Stephen King's 56th novel, Doctor Sleep, has just been published.

Doctor Sleep, Stephen King's 56th novel, which has just been published, is set to be a sure-fire chart topper in book charts this autumn. The new novel from the master of exquisite horror revisits Danny Torrance from his previous novel The Shining as an adult.  (The Shining became a classic movie in time, starring Jack Nicholson.) Danny is now an alcoholic, tormented by memories of his angry father.

Danny's mother Wendy died from lung cancer and Danny works in a hospice.

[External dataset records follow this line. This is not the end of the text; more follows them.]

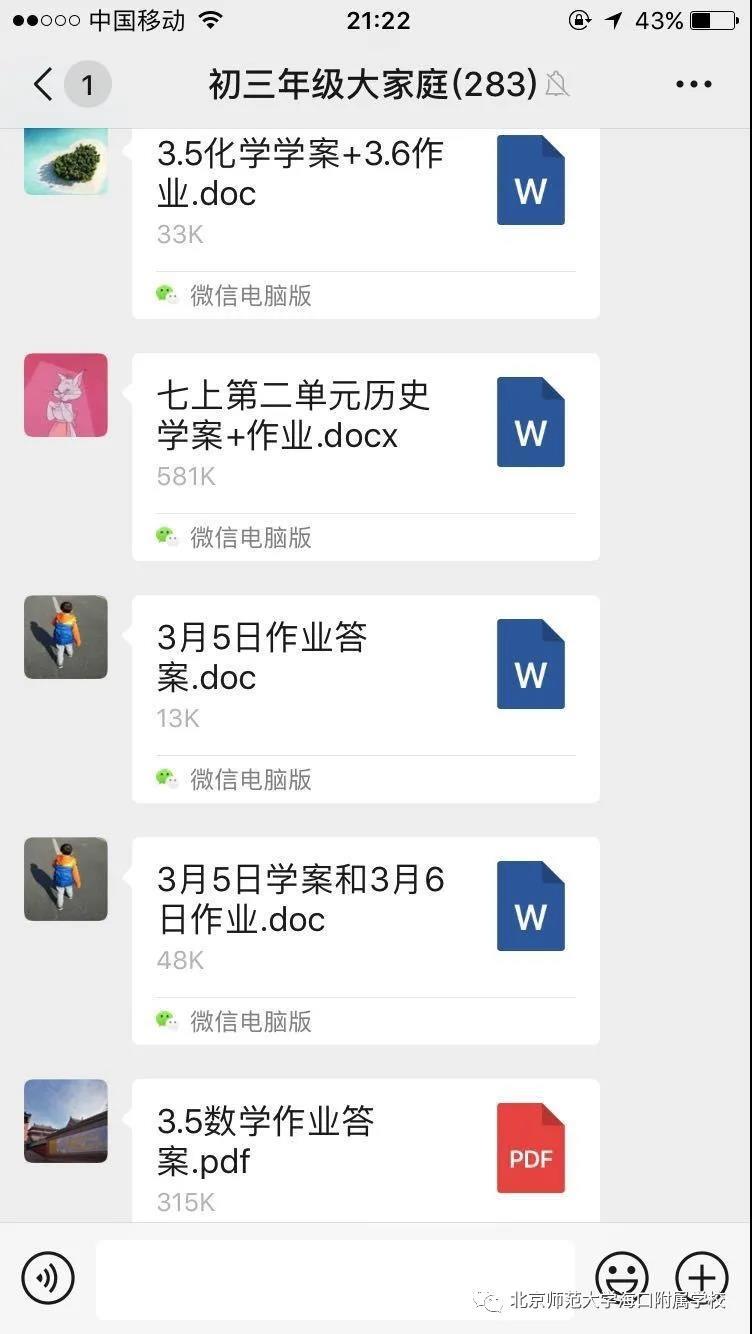The width and height of the screenshot is (752, 1334).
Task: Switch to voice message input
Action: click(x=48, y=1277)
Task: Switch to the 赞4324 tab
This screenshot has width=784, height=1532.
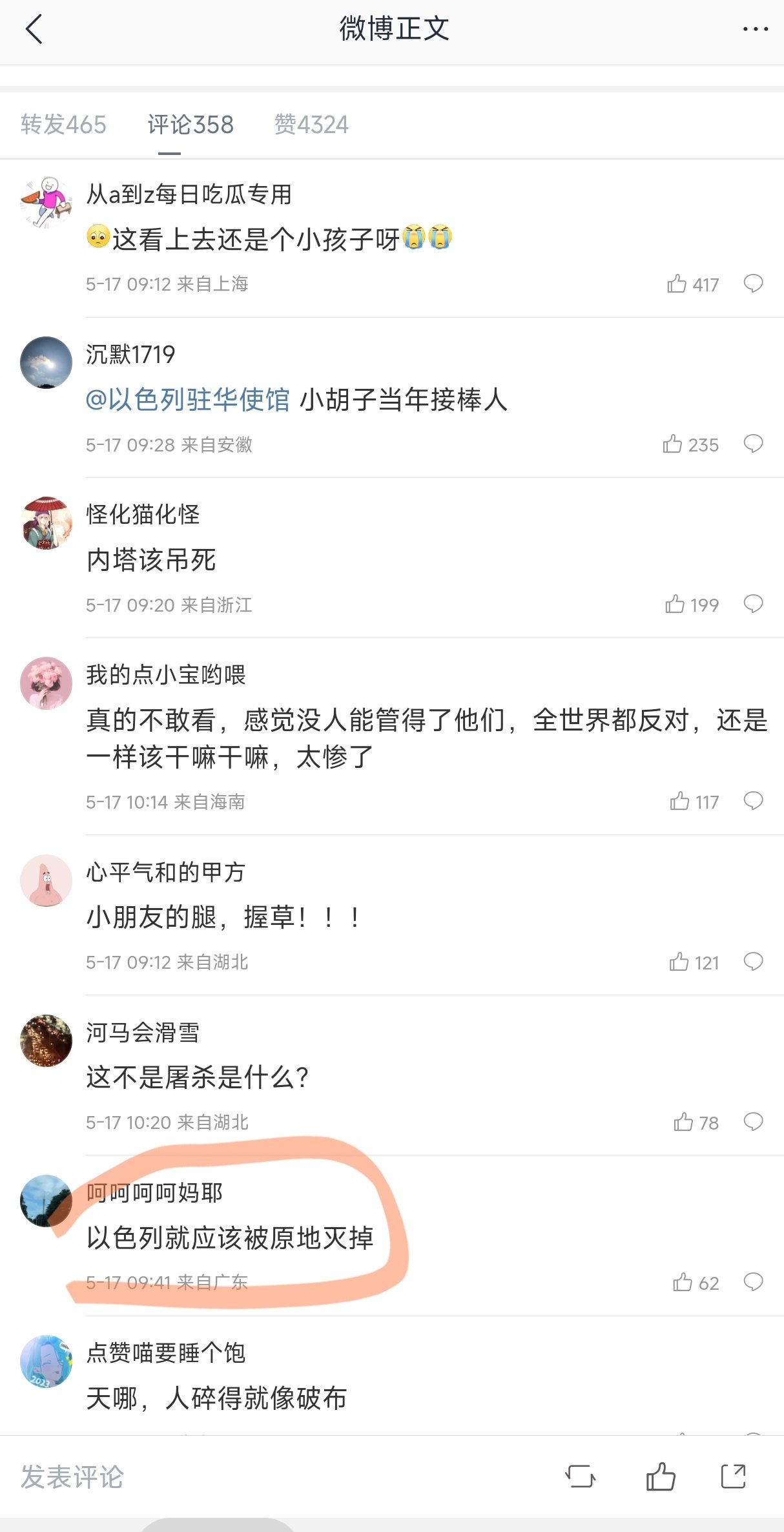Action: (x=311, y=124)
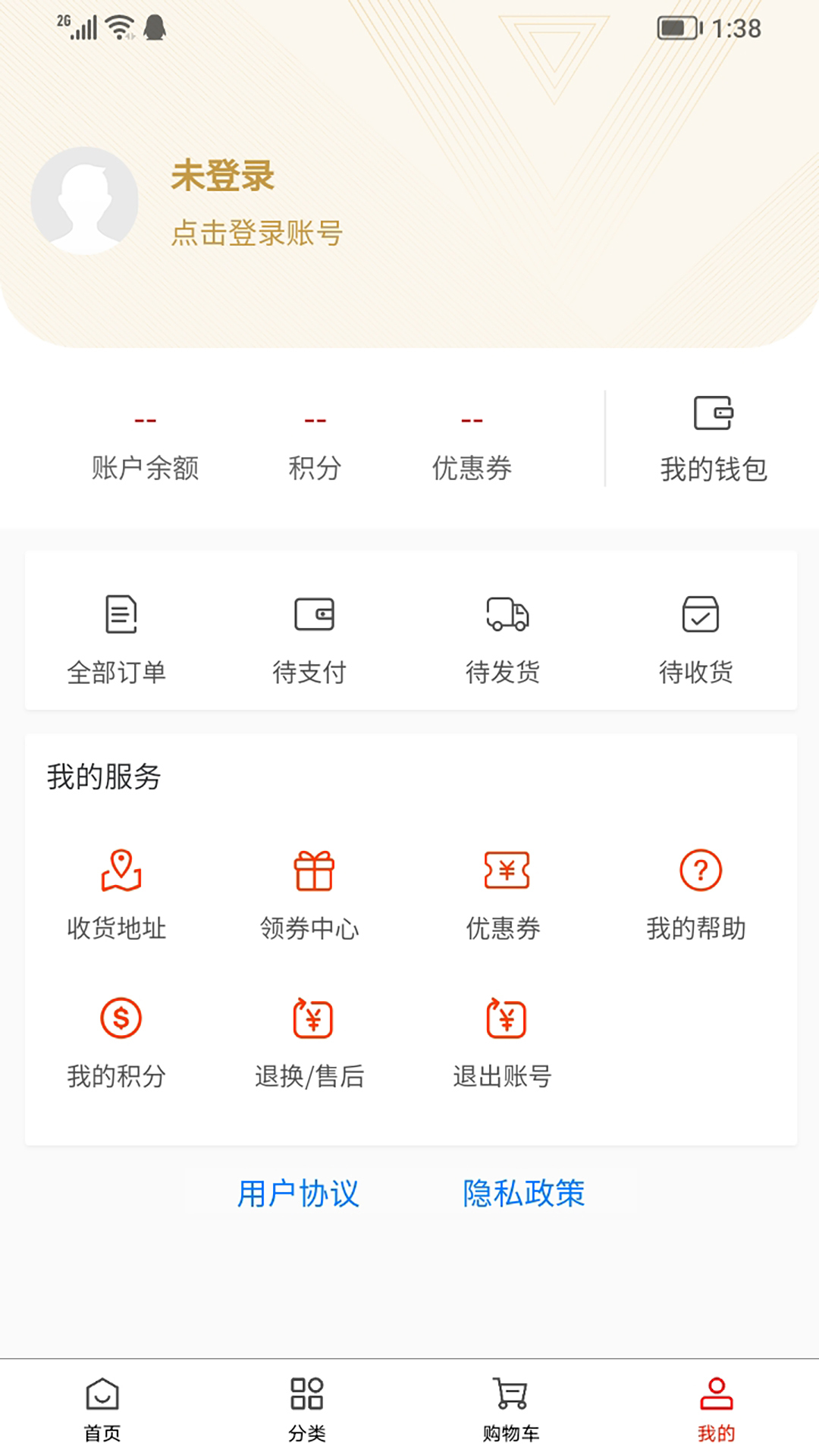Tap the user avatar placeholder image

tap(84, 199)
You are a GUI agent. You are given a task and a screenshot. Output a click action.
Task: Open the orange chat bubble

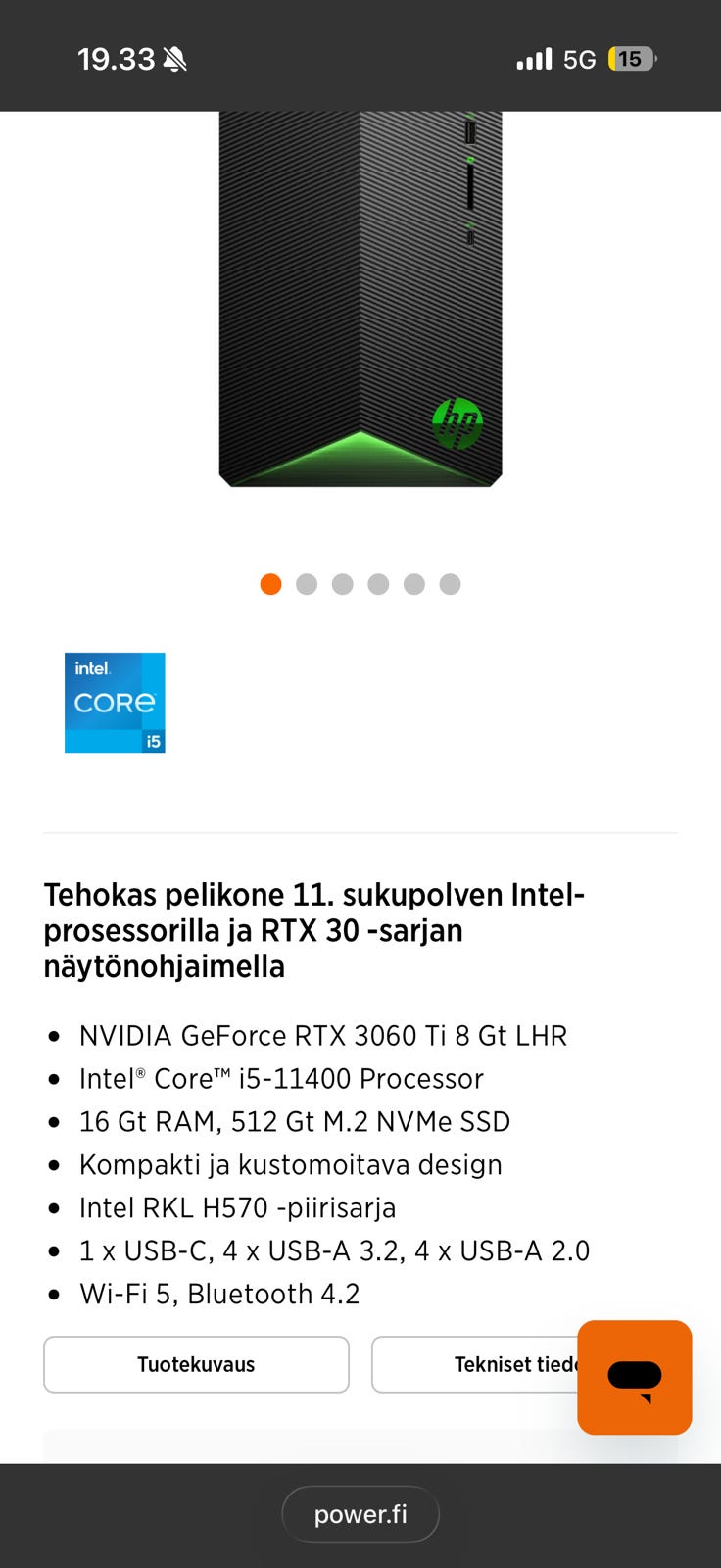click(x=635, y=1377)
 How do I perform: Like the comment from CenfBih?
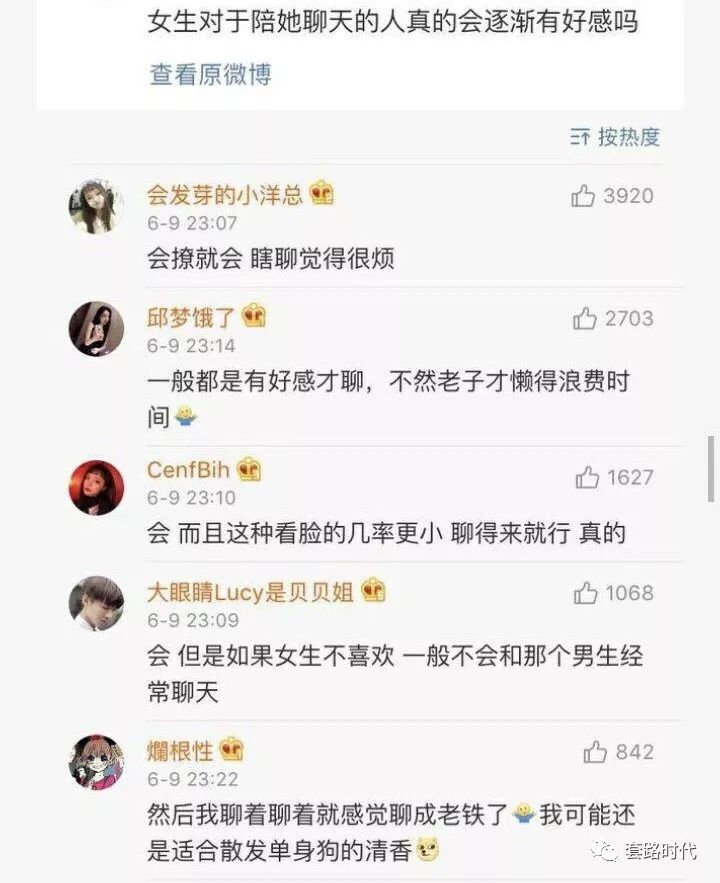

Because he has paranormal gifts, he is able to help people towards a serene exit from this life. The trouble really starts when a telepathic child called Abra impinges on his consciousness. Danny agrees to help Abra but ends up battling serial killers in the process. Now 65, King is eminently successful as a novelist and he owns several properties in a secluded part of the state of Maine. The novelist has been sober ever since his family intervened to save him from the worst excesses 25 years ago. 

King was wary about writing to any great extent about Alcoholics Anonymous in his new novel, although alcoholism is obviously central to the plot. "The only thing is to write the truth, " King tells today's Guardian. "To write what you know about any particular situation. And I never say to anybody, 'This is all from my experience in AA,' because you don't say that."

He remembers being at one of his son's Little League games with a can of beer in a paper bag "and the coach coming over to me and saying, 'If that's an alcoholic beverage, you're going to have to leave.' That was where I said to myself, 'That's something I'll never be able to tell anybody else. I'll keep that one to myself.' I drew on that memory."

During the drinking period, King would be sober while he wrote during the day-time. At night, he would drink and edit what he had written earlier. "As time went on, I started to fumble a lot of the balls, " he told The Guardian. "I had a busy public life and a lot of those things got a bit ragged by the end."  He didn't drink in bars, "because they were full of assholes like me," he says.